I’d be quite happy, just me, the dog and my books.

SlipperyLizard · 24/09/2021 06:33

I might date (but not introduce him to kids) but I don’t think I’d live with a partner again even after the kids were grown up.

I think women tend to get a bad deal from moving in with someone (mental load, housework) and seeing someone every day means the passion inevitably fades.

I’d rather live with a female friend(s) & date someone who lives elsewhere than move in with my partner.

Cirin · 24/09/2021 09:04

No, I wouldn't ever have another man near my kids. Never meet them, never ever in the house. Men prey on mothers thinking we're desperate, so you're more likely to attract a monster anyway.

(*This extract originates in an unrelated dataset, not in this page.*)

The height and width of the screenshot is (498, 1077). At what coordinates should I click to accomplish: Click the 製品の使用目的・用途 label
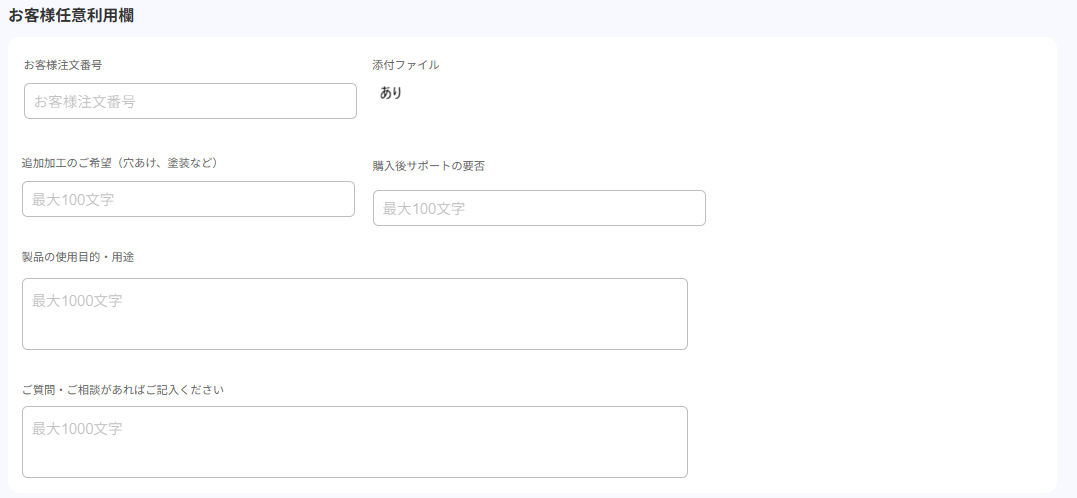pyautogui.click(x=78, y=257)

But even with a good, they'd never meet the kids, move in, none of that. The disruption and shock the children's lives would be unthinkable. Having a strange man in the house would be horrendous to live with.

Cirin · 24/09/2021 09:10

@Needaholiday101

No I wouldn't have always said that not until the kids left home. I had 3 stepdads, my mum has been married 4 times I don't want the same for my kids.
I saw some very damaged children in school who kept changing their surname to their 'new dad's', then later met DH who was very damaged by multiple stepfathers. Then met friends who were also very, very depressed by their family status after 'mum's boyfriend' moved in, including young lads being forced to leave home and mother's choosing the partner over their kids, or favouring the new babies. Horrible stuff.
pangolina · 24/09/2021 09:16

I don't even have kids, but if I became single I don't think I would actively seek out another relationship or live with a man again

littletinyboxes · 24/09/2021 09:32

I would stay single if for some reason I was not with DH. My ideal living arrangement if I was single would be to share a house (as platonic friends) with a like minded woman (or several, golden girls style). But I know everyone around me would think that odd and either pity me, try to set me up with men or assume we were secretly gay. In my younger days I was happily single for a long time but treated as though I must be secretly deeply unhappy and desperate for a man or lesbian but scared to come out. Several of my managers at work frequently asked me if I was seeing anyone 'yet' (then pitying looks and 'you'll meet someone one day') and were behaved like I had won the lottery when they met someone I did start seeing (he was a total arse and a big mistake- and a big part of my decision to go out with him was to look more normal).

I do wonder why our society seems to think women cannot be happy without being in a relationship to validate them? Especially when, as you say, living with a man is quite a risky thing for any woman and her children.

LuvMyBubbles · 25/09/2021 23:47

I won't be. I need time to be single to put my family first.